Aussies Download From Steam At Under A Megabyte Per Second

Ever wonder why your download of DayZ or Fallout is taking ages? As a country, our average Steam download speed is 6.6Mbps, or about 0.825 megabytes per second.

Steam’s global traffic map and download stats only collates data from the last seven days, but it’s still a decent look at how our ‘net performs — purely because its sample size is so large, with 1500 terabytes of Steam data making its way into Australian PCs in the last week.

That 6.6Mbps average download speed is an aggregate of all the ISP results across Australia, but front runners include Telstra with 7.1Mbps and Optus with 8.1Mbps, although the iiNet-owned TransACT tops the list with 9Mbps — not surprising, since it’s predominantly fibre-to-the-premises and high-speed VDSL2 across its install base.

Those numbers are interesting; as a whole, they’re a long way from the 16.3Mbps download speed that Ookla’s NetIndex suggests is the average across the country. Steam has no reason to measure uploads, obviously, so there’s no comparison there.

The difference in Steam’s speeds from the broader Internet might stem from the fact that a bunch of Aussie ISPs maintain their own local Steam caching servers. 3FL, Internode, Telstra, IX, Adam Internet, Gamespace and EGN all have their own local hardware and storage, which hosts at least the most popular files for users of Steam to access, sometimes without impacting their download quotas.

Whether caching servers are a good thing or not depends on who you ask — since they’re locally hosted they have the potential to be much faster than downloading from overseas, but in peak times their relatively small bandwidth and data throughput makes them more vulnerable to saturation, actually slowing down gamers’ download speeds.

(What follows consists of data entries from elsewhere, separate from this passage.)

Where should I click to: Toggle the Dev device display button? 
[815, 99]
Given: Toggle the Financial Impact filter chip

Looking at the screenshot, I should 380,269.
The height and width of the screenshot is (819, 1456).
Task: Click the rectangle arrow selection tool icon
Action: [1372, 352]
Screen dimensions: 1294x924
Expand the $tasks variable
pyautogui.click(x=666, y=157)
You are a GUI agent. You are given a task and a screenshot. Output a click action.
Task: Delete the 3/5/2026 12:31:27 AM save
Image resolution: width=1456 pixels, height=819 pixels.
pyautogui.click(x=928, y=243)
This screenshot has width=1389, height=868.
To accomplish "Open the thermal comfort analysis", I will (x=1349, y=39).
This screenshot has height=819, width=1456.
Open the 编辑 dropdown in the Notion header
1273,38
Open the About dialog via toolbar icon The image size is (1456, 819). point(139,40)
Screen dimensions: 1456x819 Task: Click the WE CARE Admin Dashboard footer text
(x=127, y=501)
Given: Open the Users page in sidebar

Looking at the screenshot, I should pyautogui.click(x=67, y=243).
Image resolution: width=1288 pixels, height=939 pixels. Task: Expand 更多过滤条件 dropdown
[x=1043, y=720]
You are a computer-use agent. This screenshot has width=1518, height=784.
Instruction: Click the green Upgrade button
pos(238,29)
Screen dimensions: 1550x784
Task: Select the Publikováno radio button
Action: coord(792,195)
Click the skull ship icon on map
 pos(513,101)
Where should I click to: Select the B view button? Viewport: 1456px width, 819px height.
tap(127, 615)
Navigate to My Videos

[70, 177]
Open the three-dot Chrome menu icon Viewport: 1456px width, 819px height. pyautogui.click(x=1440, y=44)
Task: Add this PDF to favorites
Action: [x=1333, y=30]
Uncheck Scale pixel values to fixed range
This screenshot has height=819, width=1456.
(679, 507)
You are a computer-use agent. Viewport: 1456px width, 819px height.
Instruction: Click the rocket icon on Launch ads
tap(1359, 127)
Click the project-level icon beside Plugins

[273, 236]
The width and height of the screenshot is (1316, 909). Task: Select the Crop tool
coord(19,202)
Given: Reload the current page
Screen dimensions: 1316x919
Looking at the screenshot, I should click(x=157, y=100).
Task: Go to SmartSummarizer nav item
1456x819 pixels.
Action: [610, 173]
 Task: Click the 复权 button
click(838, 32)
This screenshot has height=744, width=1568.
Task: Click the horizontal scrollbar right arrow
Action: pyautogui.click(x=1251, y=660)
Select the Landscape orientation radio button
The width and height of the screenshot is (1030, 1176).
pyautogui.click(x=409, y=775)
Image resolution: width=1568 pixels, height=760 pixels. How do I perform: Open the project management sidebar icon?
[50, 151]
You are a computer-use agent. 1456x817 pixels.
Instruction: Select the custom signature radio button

In terms of sheer volume, Aussies have downloaded 1.5 petabytes of data from Steam in the last week — that’s around about 1500 terabytes — but we account for a mere 1.8 per cent of global traffic to Valve’s content servers. We’re eclipsed by the US, obviously, with 16.8PB and 16.7Mbps average speeds, and similarly Japan’s 33.5Mbps average beats ours although Australia does more Steam traffic. Unsurprisingly, there’s no data available on downloads from Antarctica or Cuba.